(Beginning of INPUT FOR THIS TASK)

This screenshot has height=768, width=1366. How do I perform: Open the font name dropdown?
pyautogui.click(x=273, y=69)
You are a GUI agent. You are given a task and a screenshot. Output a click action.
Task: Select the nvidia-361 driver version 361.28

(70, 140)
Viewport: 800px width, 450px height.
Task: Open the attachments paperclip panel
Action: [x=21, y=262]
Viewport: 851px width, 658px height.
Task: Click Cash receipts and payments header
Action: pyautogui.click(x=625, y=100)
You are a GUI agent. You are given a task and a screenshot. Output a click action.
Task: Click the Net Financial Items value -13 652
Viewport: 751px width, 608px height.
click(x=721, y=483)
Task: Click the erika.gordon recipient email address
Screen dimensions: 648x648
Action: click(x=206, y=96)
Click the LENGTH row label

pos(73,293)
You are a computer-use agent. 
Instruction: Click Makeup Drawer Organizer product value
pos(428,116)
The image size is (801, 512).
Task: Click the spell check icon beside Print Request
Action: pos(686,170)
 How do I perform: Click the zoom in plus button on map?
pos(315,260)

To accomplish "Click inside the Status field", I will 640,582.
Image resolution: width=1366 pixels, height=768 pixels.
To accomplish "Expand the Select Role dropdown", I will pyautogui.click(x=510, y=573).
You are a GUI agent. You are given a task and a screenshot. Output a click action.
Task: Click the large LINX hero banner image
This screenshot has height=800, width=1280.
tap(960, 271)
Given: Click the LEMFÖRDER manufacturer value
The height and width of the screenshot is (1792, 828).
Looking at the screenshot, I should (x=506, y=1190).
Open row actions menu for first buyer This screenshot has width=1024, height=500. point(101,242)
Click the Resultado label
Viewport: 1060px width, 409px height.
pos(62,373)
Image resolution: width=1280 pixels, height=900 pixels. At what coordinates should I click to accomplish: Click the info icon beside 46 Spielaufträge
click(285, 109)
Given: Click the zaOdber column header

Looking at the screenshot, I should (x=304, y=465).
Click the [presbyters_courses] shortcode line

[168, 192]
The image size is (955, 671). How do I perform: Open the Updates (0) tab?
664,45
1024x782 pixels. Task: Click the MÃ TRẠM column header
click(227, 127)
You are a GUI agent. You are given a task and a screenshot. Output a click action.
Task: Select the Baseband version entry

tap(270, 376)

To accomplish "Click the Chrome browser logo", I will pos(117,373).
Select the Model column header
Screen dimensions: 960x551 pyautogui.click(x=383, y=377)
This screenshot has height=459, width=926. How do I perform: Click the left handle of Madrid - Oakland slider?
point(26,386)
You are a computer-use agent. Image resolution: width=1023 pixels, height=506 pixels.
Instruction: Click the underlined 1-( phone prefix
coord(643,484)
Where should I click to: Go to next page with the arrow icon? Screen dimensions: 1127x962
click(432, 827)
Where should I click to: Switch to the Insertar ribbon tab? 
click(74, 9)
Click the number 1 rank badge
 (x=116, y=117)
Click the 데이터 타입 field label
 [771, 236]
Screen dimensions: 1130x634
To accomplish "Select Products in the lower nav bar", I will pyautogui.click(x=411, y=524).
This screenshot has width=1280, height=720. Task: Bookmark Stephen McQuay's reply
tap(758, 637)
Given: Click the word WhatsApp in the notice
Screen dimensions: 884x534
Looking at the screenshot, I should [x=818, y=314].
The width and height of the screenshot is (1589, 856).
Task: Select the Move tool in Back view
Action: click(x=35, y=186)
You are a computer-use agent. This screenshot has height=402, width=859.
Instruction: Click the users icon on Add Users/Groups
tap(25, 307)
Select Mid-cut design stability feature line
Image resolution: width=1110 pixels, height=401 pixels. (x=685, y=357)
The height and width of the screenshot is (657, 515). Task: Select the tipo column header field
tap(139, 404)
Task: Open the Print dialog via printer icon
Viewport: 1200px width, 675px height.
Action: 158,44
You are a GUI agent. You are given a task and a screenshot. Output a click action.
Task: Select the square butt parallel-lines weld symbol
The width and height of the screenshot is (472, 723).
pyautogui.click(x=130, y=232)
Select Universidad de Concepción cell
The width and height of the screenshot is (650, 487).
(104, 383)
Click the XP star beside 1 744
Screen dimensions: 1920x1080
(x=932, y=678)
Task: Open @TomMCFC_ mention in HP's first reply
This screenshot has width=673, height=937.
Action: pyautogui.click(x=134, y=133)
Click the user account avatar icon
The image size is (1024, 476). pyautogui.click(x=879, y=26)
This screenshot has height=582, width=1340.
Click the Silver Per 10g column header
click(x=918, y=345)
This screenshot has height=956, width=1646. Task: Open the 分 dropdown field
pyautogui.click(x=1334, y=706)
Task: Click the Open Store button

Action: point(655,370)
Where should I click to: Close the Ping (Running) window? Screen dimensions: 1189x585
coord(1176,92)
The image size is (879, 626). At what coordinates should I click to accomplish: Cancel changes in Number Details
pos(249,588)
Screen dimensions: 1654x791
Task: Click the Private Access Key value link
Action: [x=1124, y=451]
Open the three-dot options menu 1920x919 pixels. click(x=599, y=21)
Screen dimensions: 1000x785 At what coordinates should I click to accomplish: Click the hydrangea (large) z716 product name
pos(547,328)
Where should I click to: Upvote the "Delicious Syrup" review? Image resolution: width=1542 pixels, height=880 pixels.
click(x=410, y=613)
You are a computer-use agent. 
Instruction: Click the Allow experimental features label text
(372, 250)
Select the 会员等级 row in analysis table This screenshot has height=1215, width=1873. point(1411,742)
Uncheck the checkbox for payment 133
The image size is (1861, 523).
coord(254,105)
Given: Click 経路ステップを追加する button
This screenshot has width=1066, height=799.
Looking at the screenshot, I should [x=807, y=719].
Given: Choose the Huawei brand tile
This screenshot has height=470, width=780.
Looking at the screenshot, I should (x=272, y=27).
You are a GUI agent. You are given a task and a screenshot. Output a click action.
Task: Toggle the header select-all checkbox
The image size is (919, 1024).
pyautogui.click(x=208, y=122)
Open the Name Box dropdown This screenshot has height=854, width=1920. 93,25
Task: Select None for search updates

(End of INPUT FOR THIS TASK)

## YOUR ASSIGNMENT:
Every line holding the string "will" should be copied here, so please find those lines in the data.

## ANSWER FOR THIS EXERCISE:
To accomplish "Click inside the Status field", I will 640,582.
To accomplish "Expand the Select Role dropdown", I will pyautogui.click(x=510, y=573).
To accomplish "Click the Chrome browser logo", I will pos(117,373).
To accomplish "Select Products in the lower nav bar", I will pyautogui.click(x=411, y=524).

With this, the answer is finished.